Whitehouse and Graham stumped for the bill during a lightly attended Senate Judiciary Committee hearing on ransomware this week.

Supporters of the bill say it gives necessary authority to the Department of Justice (DOJ) to seek injunctions against botnets engaged in a broader range of illegal activity. Under current law, supporters say, the DOJ can only go after botnets engaged in fraud or illegal wiretapping, not those that result in the destruction of data or denial-of-service attacks.

The bill would also create a new criminal offense for selling or providing access to botnets, as well as grant judges the discretion to impose stiffer penalties for attacking computers that control critical infrastructure — something that has been met with support from some business groups.

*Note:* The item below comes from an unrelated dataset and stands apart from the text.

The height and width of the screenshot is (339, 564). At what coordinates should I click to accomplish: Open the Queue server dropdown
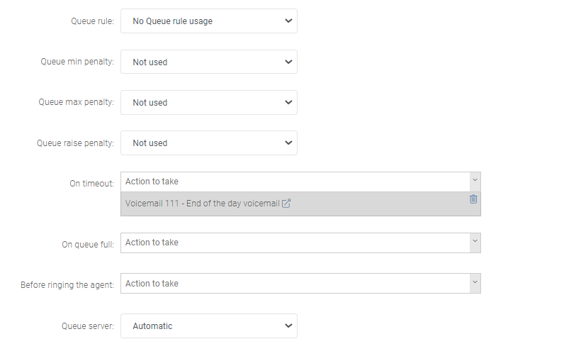[208, 326]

“The Chamber supports increasing the resources that law enforcement agencies need to counter and mitigate cyber threats,” the U.S. Chamber of Commerce wrote in a Thursday letter to Whitehouse and Graham. “S. 2931 would help tip the scales of justice toward American law enforcement and industry.”

Some privacy groups oppose the legislation, arguing that it offers insufficient protections to the victims of botnets — possibly opening their computers up to damages during a government shutdown of a zombie network — and would expand penalties under a computer hacking law that critics say is already too harsh.

Whitehouse wanted to attach a version of the legislation as an amendment to the Cybersecurity Act of 2015, passed as part of last year's omnibus package, but was rejected.